Hilafet ve Atatürk Tartışmalarına Nasıl Bakmalıyız?

Uzun yıllardan sonra Ayasofya'da ilk Cuma ve bayram namazlarının kılınmasının büyük sevinci içerisindeyiz. Bu sevince ne yazık ki polemiklerin eşlik etmesi Türkiye siyaseti için hiç şaşırtıcı değil. "Hilafet kurumu geri getirilecek" ve "Atatürk'e lanet edildi" iddiaları üzerinden bir bardak suda fırtına kopartıldı. Siyasi spektrumun uçlarındaki çevrelerin radikal siyasi hayallerini biliyoruz. Kimileri hala sosyalizmin iktidara geleceğini tahayyül eder, kimileri de hilafet kurumunun geri dönmesinin Müslümanlar için çözüm olacağını savunur. Ancak iktidar cenahında en üst düzeyde yalanlanan bu iddiaların muhalefetin ana siyasi aktörlerini bu kadar meşgul etmesi normal değildi.

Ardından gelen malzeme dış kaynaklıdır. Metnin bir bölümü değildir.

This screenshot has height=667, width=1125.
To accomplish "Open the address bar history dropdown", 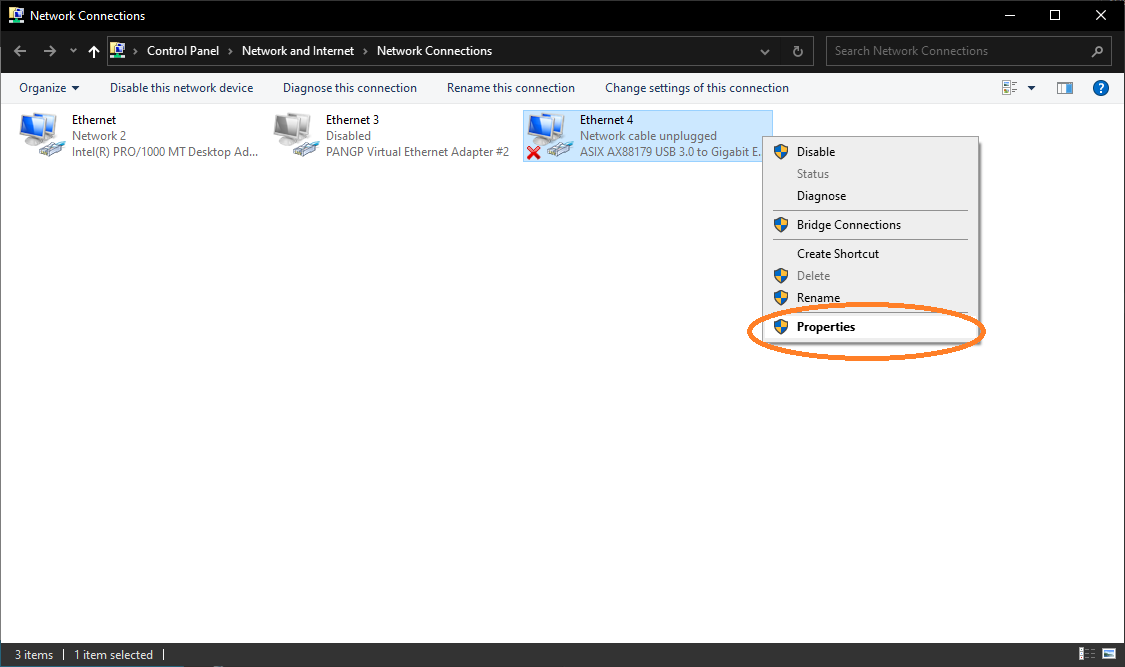I will pos(765,51).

Temel saik Ayasofya'nın yeniden camiye çevrilmesinin oluşturduğu atmosferin başka bir ortak değerimiz olan Cumhuriyetimizin kurucusu Atatürk'ün sahiplenilmesiyle bastırılma çabasıydı. Eğer son aylarda Batı medyasında köpürtülen ve hedefi Türkiye'yi sınırlandırmak olan "sultan, halife Erdoğan" kampanyası ile "dost ittifakı" kurulmadıysa.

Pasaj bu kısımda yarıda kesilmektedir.